DEĞERLENDİRME VE GEREKÇE: Dava, haklı nedenle şirket ortaklığından çıkarma ve şirket yöneticilerinin sorumluluğundan kaynaklanan tazminat istemlerine ilişkindir.
Davacı vekili, *** tarihli dilekçesi ile “İşbu dilekçeyle davamızdan feragat ediyoruz. Davalı taraf ile karşılıklı olarak birbirimizden yargılama gideri ve vekalet ücreti talep etmiyoruz. Davalı taraf da feragatı kabul ve yargılama harç ve gideri ile vekalet ücreti talebi olmadığına dair beyanını dosyaya sunacak olmakla, bahse konu beyanlar dosyaya sunulduğunda feragat beyanımız çerçevesinde davanın en kısa süre içinde karara bağlanması için en yakın tarihte duruşma günü verilmesini saygıyla ve vekaleten talep ediyoruz.” şeklinde beyanda bulunmuştur.
Dava dosyasının yapılan incelemesinde davacı vekilinin dosya içindeki vekaletnamesinde davadan feragat yetkisinin olduğu ve vekaletnamedeki vekilin feragat dilekçesi veren vekil olduğu görülmüştür.
Davalı vekilleri, *** tarihli dilekçesi ile “Mahkemenizin *** Esas sayılı dosyasında davacı tarafca davadan feragat edilmiş olup davacıların feragati müvekkil tarafından kabul edilmektedir. Davadan feragat nedeni ile davacılardan dava masrafı ve vekalet ücreti talebimizin bulunmadığını saygılarımızla talep etmekteyiz.” şeklinde beyanda bulunmuştur.

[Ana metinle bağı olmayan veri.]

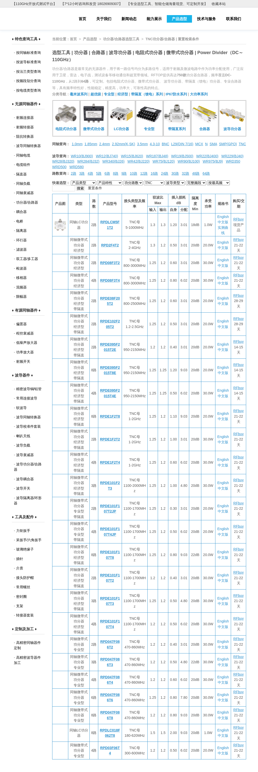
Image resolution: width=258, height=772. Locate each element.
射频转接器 (25, 127)
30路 (175, 173)
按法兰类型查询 (28, 71)
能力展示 (154, 19)
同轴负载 (23, 183)
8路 (115, 173)
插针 (19, 559)
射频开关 (23, 361)
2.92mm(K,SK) (123, 144)
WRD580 (76, 167)
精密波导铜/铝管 (29, 389)
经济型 (122, 94)
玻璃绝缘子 (25, 549)
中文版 (223, 222)
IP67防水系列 (176, 94)
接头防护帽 (25, 578)
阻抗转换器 (25, 136)
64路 (206, 173)
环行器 (21, 240)
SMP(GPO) (228, 144)
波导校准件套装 (28, 426)
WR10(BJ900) (82, 156)
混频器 (21, 287)
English (223, 217)
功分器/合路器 (27, 202)
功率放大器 (25, 352)
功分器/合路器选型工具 (121, 39)
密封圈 (21, 597)
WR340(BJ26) (113, 161)
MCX (199, 144)
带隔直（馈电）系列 (147, 94)
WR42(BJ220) (138, 161)
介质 (19, 568)
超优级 (95, 94)
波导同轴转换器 (28, 146)
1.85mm (90, 144)
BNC (165, 144)
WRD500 (59, 167)
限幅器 (21, 297)
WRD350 (233, 161)
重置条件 (95, 188)
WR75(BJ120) (163, 161)
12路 (144, 173)
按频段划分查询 (28, 81)
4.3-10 (155, 144)
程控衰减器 (25, 333)
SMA (213, 144)
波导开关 (23, 488)
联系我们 (233, 19)
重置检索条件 (188, 39)
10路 (133, 173)
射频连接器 (25, 118)
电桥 (19, 221)
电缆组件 (23, 165)
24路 (165, 173)
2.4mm (104, 144)
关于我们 (103, 19)
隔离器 (21, 231)
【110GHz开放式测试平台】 (34, 4)
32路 (185, 173)
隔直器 (21, 174)
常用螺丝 (23, 587)
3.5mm (142, 144)
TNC (242, 144)
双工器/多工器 (27, 259)
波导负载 (23, 445)
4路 (90, 173)
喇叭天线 (23, 436)
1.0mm (77, 144)
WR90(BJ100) (189, 161)
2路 (73, 173)
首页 (82, 19)
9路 (124, 173)
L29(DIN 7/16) (182, 144)
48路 (196, 173)
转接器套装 (25, 615)
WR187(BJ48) (157, 156)
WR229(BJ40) (232, 156)
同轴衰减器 (25, 193)
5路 (99, 173)
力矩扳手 (23, 531)
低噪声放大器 (26, 343)
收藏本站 (219, 4)
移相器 (21, 278)
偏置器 (21, 324)
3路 (82, 173)
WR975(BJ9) (213, 161)
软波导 (21, 408)
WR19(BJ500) (182, 156)
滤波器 (21, 249)
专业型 (109, 94)
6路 (107, 173)
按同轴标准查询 (28, 53)
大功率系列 (199, 94)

HMK’nun 311. maddesi gereğince davadan feragat kesin hüküm gibi hukuki sonuç doğurur. Davacı tarafından HMK’nun 307. ve devamı maddelerine uygun olarak talep sonucundan vazgeçildiğinden, yani davadan feragat edildiğinden dolayı feragat nedeniyle davanın reddine dair aşağıdaki şekilde karar vermek gerekmiştir.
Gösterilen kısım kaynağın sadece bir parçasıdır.